Search code examples
nlpword2vec

What are some common ways to get sentence vector from corresponding word vectors?


I have successfully implemented word2vec model to generate word embedding or word vectors now I require to generate sentence vectors from generated word vectors so that I can feed a neural network to summarize a text corpus. What are the common approaches to generate sentence vectors from word vectors?


Solution

  • You can try adding an LSTM/RNN encoder before your actual Neural Network and feed your neural net using hidden states of your encoder( which would act as document representations).

    Benefit of doing this is your document embeddings will be trained for your specific task of text summarization.

    I don't know what framework you are using otherwise would have helped you with some code to get you started.

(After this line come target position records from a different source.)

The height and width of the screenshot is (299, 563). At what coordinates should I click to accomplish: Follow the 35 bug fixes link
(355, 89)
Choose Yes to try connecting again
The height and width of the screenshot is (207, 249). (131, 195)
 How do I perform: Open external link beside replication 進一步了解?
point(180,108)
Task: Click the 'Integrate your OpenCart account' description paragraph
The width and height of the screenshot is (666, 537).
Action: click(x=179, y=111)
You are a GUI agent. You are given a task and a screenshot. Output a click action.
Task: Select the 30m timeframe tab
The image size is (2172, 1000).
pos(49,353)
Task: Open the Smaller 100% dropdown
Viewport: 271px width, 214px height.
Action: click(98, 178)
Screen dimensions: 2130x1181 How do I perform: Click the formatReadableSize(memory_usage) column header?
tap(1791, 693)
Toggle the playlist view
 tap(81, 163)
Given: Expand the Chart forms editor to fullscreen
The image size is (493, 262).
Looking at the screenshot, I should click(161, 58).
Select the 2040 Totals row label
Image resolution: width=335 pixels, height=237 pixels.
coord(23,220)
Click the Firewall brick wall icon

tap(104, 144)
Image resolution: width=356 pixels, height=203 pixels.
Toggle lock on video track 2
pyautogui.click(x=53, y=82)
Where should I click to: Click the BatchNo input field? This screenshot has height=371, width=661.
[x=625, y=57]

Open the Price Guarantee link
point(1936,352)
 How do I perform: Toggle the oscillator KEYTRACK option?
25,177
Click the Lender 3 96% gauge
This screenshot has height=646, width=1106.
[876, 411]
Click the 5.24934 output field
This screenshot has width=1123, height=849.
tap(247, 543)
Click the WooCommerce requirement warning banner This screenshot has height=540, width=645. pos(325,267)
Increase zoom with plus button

    EDIT 1: Add code snippet

    word_in = Input(shape=("<MAX SEQ LEN>",))
    
    emb_word = Embedding(input_dim="<vocab size>", output_dim="<embd_dim>",input_length="<MAX SEQ LEN>", mask_zero=True)(word_in)
    
    lstm = LSTM(units="<size>", return_sequences=False,
                                    recurrent_dropout=0.5, name="lstm_1")(emb_word)
    

    Add any type of dense layer which takes vectors as inputs.

    LSTM takes input of shape batch_size * sequence_length * word_vector_dimension and produces output of shape batch_size * rnn_size; which you can use as document embeddings.